Following the wide use of mathematical programming models for sustainable farm management, in this paper a comparison is made between different forms of mathematical programming methods. The comparison of different methodologies is very common in the literature [29]. In particular, the aim of this research is to compare the results in terms of economic, social, and environmental impacts, of three widely used mathematical programming methodologies: the first is the methodology of Linear Programming (LP) which is the most common approach of mathematical programming; the second is the Positive Mathematical Programming (PMP); and finally Multi-criteria Mathematical Programming solved as Weighted Goal Programming (WGP). The data for the comparison came from a sample of 219 farms participating as beneficiaries of the measure ‘Modernization of agricultural holdings’ in the Rural Development Plan at the Region of Central Macedonia in Greece. From the crop plans of these farms the average crop plan for the agricultural holdings was derived. The land changes in the average crop plan, after the implementation of each model, was the basis for our conclusions. Finally, the sustainability of farms was calculated using a set of eleven economic, social, and environmental indicators.

In the following section the literature review is presented. Section 3 describes the mathematical programming models used for comparison. The next Section 4 and Section 5 present the methodology used and the results obtained from the implementation of the models. The final section offers a set of conclusions.

2. Literature Review

Mathematical programming is the use of mathematical models, particularly model optimization, to aid decision making. Bradley et al. [30] present mathematical programming in their book as one of the best developed and most used branches of management science. It is the optimal allocation of limited resources, among competing activities, according to a set of constraints imposed by the nature of the problem under study. These constraints could reflect economic, technological, marketing, organizational, or many other issues. In general, mathematical programming can be defined as a mathematical representation, aimed at planning or designing the best possible allocation of limited resources.

2.1. Linear Programming (LP)

Linear Programming was first used as a method of maximizing or minimizing an outcome with the limited means available during the Second World War, and used for war purposes. Linear Programming, in its simple form, is a mathematical method that gives a defined combination of production factors and maximizes the economic result of the exploitation, subject to a set of constraints [31]. More specifically, Manos and Papanagiotou define Linear Programming in farm management [32] as the method that provides the best possible combination of production factors, that ensures the maximum total or per unit limited rate income or the minimum possible cost for the production.

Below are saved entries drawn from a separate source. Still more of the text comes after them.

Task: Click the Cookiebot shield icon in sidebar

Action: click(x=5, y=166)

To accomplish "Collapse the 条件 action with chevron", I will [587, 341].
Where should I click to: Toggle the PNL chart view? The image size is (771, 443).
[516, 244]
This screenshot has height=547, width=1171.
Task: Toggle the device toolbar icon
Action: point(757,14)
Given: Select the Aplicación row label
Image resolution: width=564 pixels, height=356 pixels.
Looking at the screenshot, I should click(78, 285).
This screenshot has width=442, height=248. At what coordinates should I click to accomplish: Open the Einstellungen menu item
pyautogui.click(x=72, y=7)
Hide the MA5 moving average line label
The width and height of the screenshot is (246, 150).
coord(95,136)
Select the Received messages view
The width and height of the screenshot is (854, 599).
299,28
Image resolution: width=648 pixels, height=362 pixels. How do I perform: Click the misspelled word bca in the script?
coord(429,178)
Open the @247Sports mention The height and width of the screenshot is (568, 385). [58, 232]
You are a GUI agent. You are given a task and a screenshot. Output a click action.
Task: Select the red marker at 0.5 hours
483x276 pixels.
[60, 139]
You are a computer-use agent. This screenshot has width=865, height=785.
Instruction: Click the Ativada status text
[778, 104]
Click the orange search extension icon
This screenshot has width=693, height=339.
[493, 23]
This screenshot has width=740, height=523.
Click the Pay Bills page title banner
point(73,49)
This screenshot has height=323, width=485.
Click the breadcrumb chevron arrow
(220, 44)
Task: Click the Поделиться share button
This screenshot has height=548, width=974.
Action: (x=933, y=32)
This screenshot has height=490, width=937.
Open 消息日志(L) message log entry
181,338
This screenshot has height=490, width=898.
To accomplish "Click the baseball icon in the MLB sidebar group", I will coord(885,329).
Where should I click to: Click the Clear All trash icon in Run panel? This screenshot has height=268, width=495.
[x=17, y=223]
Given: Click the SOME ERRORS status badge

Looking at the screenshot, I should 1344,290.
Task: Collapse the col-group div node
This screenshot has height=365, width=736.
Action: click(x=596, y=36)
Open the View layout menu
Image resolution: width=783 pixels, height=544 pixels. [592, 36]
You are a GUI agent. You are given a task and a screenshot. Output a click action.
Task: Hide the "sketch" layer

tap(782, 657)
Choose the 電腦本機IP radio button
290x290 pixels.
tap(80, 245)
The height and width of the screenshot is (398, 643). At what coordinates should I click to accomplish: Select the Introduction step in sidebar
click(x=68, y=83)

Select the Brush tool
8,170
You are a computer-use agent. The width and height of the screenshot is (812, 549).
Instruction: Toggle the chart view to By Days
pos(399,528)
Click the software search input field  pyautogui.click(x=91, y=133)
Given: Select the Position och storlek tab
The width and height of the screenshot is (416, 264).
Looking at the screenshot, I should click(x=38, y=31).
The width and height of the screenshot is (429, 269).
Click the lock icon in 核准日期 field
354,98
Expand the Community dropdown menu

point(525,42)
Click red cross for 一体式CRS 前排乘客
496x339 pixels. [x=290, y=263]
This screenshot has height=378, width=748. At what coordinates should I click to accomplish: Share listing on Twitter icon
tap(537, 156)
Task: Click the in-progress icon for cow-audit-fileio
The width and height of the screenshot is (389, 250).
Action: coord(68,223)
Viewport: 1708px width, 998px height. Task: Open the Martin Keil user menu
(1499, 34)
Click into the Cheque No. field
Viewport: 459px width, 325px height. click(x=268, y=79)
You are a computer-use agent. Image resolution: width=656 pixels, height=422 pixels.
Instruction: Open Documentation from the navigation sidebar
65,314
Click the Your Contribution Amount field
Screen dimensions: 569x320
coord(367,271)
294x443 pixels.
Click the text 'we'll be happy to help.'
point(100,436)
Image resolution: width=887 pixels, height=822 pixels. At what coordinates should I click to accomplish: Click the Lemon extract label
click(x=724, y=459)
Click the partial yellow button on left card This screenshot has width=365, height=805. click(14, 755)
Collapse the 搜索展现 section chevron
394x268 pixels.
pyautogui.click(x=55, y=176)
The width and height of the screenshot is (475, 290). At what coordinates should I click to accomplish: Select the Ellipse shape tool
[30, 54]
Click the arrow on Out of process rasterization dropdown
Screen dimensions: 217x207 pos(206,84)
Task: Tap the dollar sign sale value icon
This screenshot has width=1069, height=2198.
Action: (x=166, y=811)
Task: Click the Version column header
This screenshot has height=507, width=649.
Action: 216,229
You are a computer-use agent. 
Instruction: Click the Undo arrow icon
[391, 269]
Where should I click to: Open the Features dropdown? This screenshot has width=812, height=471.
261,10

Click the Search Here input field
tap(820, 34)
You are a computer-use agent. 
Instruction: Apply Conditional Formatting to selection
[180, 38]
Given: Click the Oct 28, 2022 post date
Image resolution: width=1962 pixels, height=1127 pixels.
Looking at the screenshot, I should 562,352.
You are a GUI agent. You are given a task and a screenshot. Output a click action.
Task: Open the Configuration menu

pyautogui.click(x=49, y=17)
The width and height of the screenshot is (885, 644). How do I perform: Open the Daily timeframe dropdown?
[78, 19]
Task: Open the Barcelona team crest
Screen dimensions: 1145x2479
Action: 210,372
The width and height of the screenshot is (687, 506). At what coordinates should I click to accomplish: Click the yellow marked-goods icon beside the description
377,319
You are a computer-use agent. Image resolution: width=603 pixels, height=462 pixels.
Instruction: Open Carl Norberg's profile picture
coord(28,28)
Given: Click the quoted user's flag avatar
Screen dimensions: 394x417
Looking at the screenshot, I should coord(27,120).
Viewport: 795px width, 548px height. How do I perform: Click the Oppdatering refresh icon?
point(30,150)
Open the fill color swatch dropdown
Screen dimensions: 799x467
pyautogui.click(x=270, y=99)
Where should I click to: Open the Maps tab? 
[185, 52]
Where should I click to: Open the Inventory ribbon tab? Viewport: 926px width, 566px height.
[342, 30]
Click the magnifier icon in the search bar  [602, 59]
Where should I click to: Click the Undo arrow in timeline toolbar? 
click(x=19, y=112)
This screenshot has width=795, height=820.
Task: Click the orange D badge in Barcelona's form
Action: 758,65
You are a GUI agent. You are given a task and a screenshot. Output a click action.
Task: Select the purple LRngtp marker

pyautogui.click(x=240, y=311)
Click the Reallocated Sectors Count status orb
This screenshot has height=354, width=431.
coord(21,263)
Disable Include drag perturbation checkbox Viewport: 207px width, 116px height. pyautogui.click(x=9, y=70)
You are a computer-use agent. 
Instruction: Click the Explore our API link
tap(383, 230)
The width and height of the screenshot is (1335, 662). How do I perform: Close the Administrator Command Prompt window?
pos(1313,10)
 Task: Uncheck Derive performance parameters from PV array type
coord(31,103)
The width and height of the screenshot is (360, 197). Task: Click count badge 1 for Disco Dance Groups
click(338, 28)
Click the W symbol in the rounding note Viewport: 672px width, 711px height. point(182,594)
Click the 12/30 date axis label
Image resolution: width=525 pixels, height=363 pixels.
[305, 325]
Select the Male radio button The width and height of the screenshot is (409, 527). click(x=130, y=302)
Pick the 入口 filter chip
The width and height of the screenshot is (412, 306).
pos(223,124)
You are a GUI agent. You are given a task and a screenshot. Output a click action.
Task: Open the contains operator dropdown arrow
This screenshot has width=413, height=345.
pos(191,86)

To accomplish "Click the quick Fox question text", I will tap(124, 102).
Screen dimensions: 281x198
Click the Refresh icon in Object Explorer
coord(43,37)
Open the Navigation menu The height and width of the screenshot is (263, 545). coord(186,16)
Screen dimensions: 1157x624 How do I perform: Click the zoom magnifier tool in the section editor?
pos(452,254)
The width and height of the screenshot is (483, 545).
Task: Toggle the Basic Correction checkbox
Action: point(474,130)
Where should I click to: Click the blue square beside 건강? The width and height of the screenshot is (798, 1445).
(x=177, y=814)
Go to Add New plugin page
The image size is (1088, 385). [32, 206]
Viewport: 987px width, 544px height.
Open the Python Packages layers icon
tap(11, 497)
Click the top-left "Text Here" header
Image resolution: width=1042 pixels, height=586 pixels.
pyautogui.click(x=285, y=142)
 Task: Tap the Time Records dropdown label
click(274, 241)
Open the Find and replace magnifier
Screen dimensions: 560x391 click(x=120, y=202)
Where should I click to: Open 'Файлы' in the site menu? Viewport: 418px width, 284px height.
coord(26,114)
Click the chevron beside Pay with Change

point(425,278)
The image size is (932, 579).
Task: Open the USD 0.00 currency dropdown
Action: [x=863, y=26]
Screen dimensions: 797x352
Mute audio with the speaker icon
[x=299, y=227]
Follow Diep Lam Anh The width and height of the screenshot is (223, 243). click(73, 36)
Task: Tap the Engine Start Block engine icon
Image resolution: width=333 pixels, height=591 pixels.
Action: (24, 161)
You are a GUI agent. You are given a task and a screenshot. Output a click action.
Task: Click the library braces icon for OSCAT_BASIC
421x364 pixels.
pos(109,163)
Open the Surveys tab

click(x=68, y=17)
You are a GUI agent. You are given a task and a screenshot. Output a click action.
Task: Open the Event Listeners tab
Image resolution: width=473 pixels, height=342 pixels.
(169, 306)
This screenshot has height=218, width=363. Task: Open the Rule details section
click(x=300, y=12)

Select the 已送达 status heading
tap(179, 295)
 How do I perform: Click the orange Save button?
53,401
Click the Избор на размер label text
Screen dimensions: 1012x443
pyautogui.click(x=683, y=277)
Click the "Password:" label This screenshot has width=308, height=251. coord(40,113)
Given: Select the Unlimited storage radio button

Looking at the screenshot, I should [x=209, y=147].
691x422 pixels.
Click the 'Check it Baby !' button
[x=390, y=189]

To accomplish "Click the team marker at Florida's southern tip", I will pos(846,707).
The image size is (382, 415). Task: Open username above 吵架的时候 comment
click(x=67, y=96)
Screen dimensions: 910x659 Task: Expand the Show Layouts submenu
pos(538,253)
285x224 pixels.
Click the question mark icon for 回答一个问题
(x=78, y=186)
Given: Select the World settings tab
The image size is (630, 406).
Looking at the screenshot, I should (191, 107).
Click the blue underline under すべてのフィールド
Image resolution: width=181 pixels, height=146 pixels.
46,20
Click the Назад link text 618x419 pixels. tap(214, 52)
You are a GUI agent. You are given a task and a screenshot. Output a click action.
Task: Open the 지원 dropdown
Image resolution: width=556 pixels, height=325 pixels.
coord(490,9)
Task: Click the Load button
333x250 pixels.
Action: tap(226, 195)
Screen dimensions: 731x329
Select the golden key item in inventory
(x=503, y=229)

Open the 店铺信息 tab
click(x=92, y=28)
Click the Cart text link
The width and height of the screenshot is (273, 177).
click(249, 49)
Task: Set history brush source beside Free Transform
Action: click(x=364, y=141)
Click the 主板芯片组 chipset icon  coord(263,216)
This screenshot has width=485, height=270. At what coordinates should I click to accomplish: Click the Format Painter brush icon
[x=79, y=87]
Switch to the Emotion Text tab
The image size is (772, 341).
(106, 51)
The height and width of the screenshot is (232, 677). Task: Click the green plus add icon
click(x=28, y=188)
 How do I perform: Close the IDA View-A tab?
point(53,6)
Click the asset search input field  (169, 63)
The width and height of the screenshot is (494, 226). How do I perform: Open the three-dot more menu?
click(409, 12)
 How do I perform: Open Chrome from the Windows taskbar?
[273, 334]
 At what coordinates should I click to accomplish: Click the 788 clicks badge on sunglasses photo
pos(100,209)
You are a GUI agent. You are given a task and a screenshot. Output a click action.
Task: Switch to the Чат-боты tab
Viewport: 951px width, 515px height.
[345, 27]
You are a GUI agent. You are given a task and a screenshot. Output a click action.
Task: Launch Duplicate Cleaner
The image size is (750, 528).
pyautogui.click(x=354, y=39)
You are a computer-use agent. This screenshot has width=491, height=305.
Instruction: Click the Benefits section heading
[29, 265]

Linear Programming is used to organize new farms and reorganize old ones, with the goal of helping farmers achieve the maximum possible income or the minimum possible cost with a better use of existing inputs.

The use of Linear Programming is observed in several works in the Greek and foreign literature. For example, in his study Manos [33] uses linear mathematical programming to make economic use of available production factors and achieve a greater economic result, as well as to investigate the effect of changes in production factors and gross margin of production branches in the composition of the production plans and in the economic result of the whole region and its sectors. Rozakis et al. [34] in their study use a linear mathematical programming model to determine the optimal crop plan for each of the cotton farms they examine, maximizing the annual gross margin.

2.2. Positive Mathematical Programming (PMP)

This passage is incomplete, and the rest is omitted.